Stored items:
↓↓↓

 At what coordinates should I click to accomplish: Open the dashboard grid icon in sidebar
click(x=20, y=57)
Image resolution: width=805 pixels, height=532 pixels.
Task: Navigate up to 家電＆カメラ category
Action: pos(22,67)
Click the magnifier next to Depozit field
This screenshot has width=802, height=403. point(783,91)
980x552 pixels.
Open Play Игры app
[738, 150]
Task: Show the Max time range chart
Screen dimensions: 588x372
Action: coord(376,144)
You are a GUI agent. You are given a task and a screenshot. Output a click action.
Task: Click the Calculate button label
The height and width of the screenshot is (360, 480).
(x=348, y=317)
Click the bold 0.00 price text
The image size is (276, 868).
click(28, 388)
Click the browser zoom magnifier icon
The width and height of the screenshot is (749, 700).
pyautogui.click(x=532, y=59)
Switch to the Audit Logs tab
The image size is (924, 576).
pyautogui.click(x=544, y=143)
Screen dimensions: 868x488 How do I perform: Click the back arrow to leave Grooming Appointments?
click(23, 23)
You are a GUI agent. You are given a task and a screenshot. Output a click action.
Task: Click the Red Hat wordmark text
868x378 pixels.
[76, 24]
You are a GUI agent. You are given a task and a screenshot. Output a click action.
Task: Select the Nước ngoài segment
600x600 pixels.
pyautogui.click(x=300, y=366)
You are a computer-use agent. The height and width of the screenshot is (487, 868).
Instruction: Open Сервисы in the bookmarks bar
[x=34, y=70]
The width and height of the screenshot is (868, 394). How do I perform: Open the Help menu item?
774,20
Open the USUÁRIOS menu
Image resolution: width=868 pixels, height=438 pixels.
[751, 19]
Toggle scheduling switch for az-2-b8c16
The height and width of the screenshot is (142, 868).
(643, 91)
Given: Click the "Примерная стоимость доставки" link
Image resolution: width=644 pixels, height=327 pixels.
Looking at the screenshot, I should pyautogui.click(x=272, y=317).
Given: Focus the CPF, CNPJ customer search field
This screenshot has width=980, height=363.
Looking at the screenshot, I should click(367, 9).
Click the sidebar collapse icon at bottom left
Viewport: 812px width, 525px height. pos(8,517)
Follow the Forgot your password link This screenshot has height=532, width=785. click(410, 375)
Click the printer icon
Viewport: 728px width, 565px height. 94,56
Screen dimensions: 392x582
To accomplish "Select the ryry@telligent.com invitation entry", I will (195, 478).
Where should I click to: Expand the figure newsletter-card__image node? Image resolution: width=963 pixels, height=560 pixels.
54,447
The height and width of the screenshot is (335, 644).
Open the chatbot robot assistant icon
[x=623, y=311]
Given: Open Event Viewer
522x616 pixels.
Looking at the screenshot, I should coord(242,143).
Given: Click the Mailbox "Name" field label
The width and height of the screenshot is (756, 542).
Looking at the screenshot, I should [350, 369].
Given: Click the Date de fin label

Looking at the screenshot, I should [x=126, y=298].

↑↑↑

→ EXERCISE REQUIREMENTS: Extract every line from the records above that contains the word "Select".

→ EXERCISE RESULT:
Task: Select the Nước ngoài segment
To accomplish "Select the ryry@telligent.com invitation entry", I will (195, 478).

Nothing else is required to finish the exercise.